See, now this is the problem with beliefs. Beliefs are fine if they have facts to go along with them. Otherwise they can cause issues. It’s fine for a kid to believe in Santa (as long as when the facts are in they no longer believe in Santa). But it’s not fine for one of the most powerful men on the planet to make his decisions based purely on what he believes. I’d prefer it if he chose to make his decisions based on what he knew and could prove with real world evidence rather than a, trust me I’m Tony, it’ll be OK, kinda justification.
Consequently, it doesn’t actually matter what he’s achieved. I don’t think he’s achieved anything anyway, I think it’s been ten years of hollow promises, grandiose speeches and ridiculous crass insidious posturing. But, even if he had achieved something, even if the economy was booming and our hospitals were like palaces and our school the envy of the academic world and teachers and nurses and doctors were enjoying six figure salaries; it all pale’s into insignificance when you manufacture a means to go to war.
There’s nothing worse a Prime Minister can do. Nothing more vulgar and reprehensible, not even getting that woman pregnant time after time. Anyone who thinks otherwise needs to take themselves off somewhere quiet and answer some searching questions about what’s really important in this world.
Tony Blair is a war criminal and should be in jail, but he will never be held accountable for what he has done. He’s not accountable because the power that our politicians have is so absolute that he is above the law and change is impossible and any attempts to change things are futile.

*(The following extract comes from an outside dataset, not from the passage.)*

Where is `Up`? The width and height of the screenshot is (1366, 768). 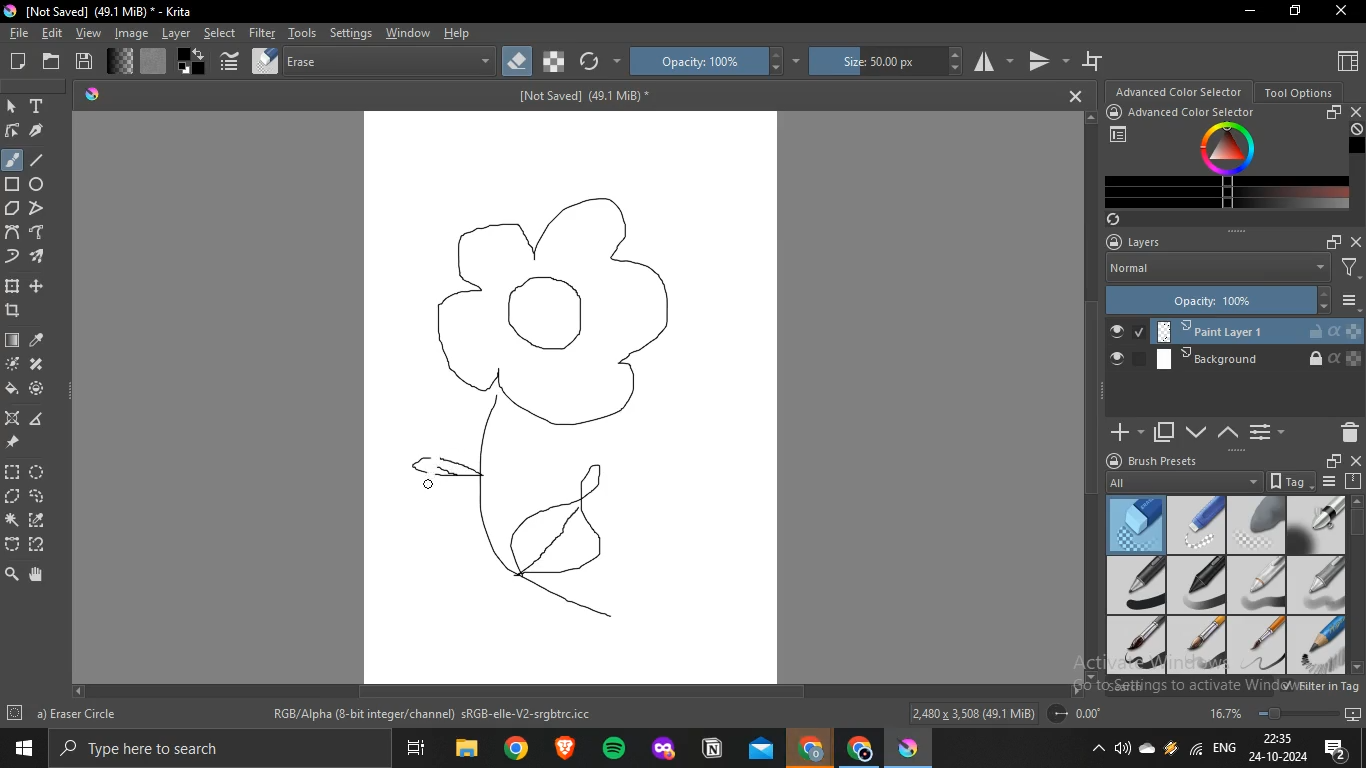 Up is located at coordinates (1357, 498). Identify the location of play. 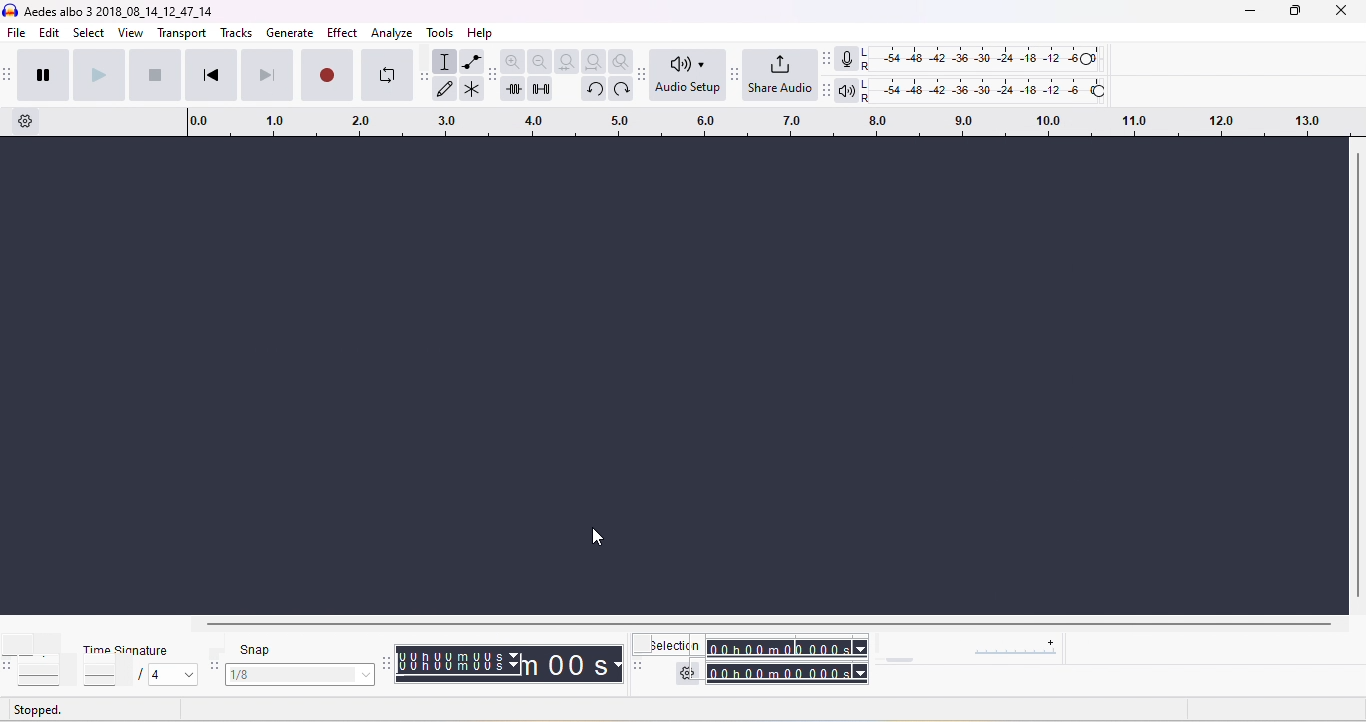
(98, 73).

Also, people are now so desensitised to suffering and war and killing and death, that they don’t care. And this is how some people are still able to look at their lives and think how great it is to be alive. Only when you can block out what is happening around you and cocoon yourself in your own world not three inches from the end of your nose can you continue to think that the world is a great place and life is worth living. I’m not that narcissistic. Tony Blair has made me not care about my future and he’s made me lose my sense of humour and that was my favourite thing about me.
All of these things are tragedies, they are not beliefs they are facts. I don’t know much, but I know that.